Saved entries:
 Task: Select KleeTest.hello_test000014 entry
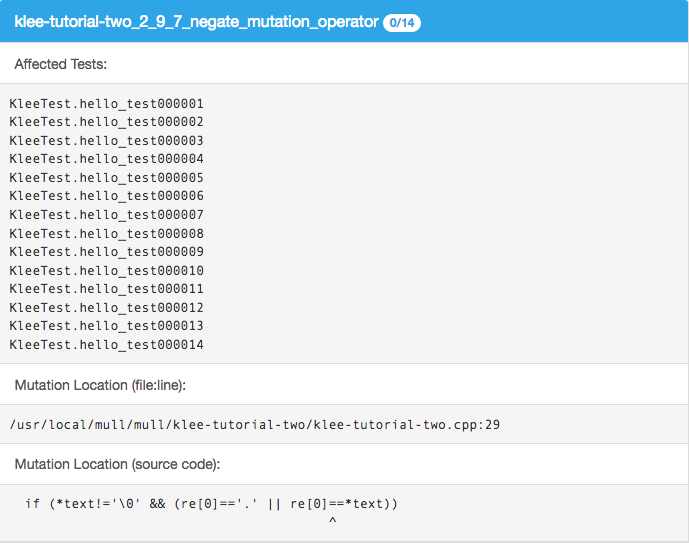[106, 344]
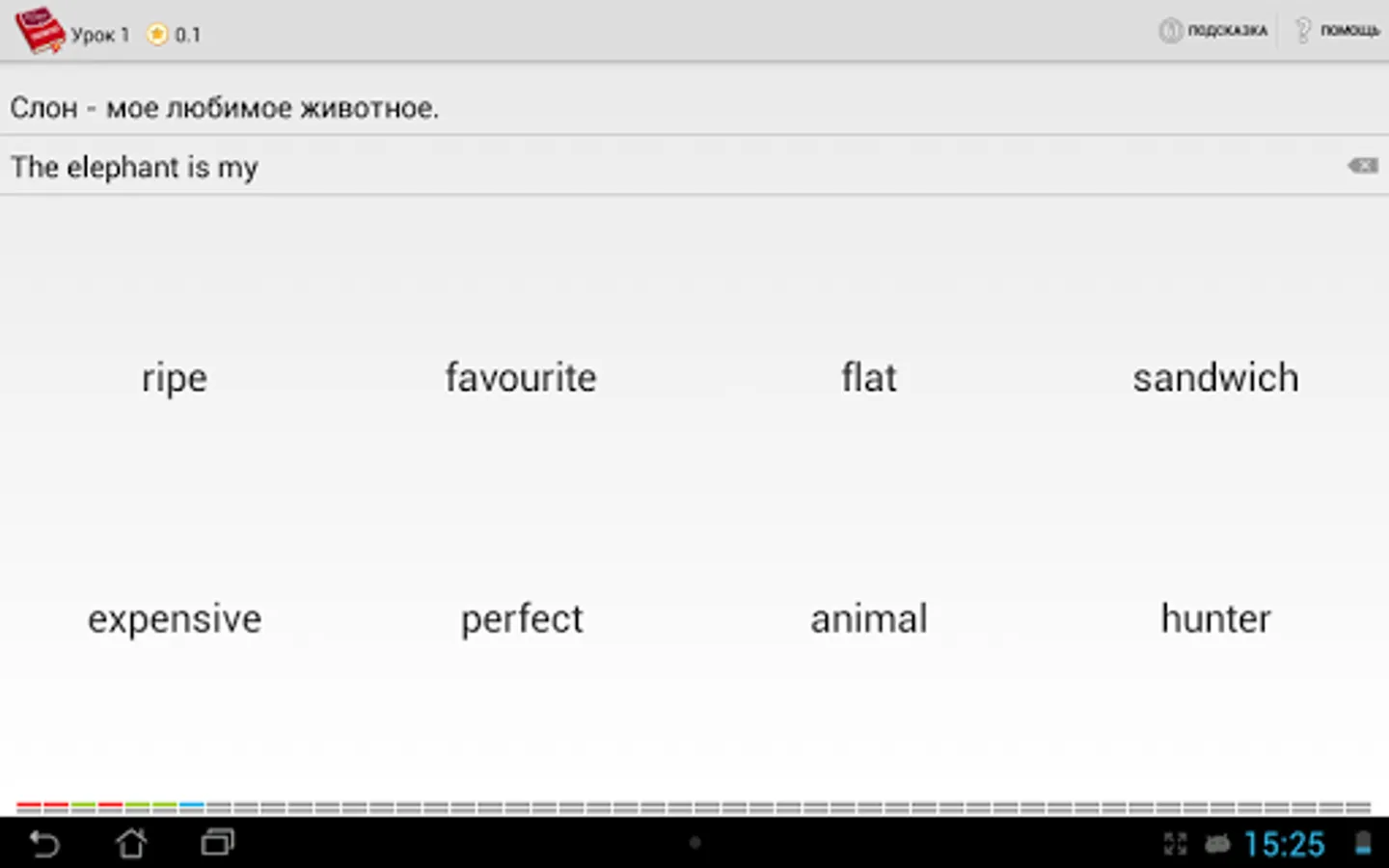Tap the Android back arrow
This screenshot has width=1389, height=868.
(44, 844)
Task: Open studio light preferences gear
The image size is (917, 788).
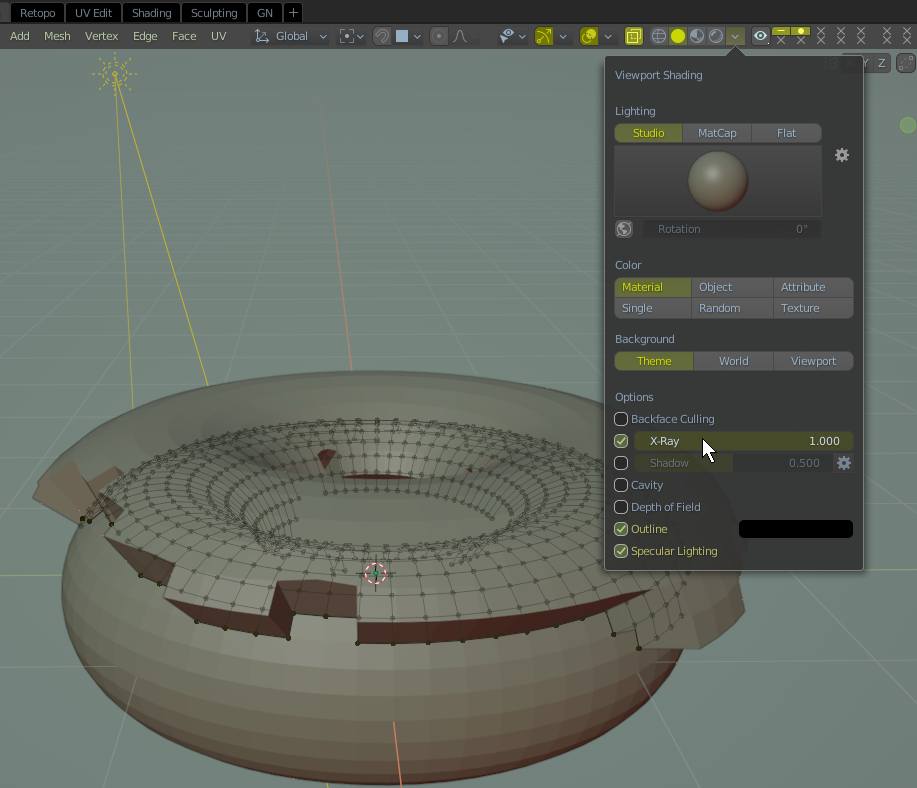Action: pyautogui.click(x=842, y=155)
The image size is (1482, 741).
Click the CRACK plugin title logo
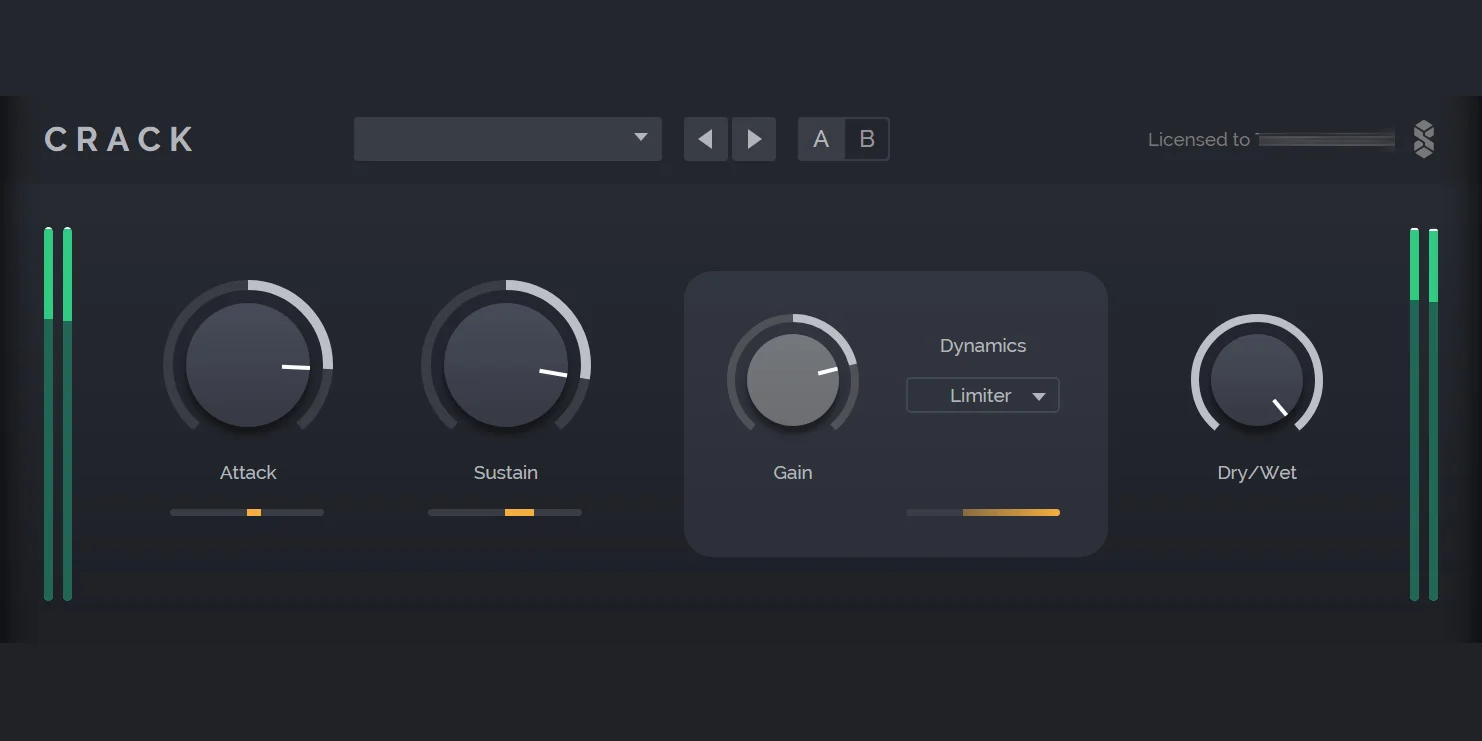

* Required action *
The answer is the run of lines from the one with "The image size is (917, 788)." through the final line of the data, copied exactly, and nothing else; no pictures.

* Written response *
The image size is (917, 788).
Action: pyautogui.click(x=842, y=155)
The image size is (1482, 741).
Click the CRACK plugin title logo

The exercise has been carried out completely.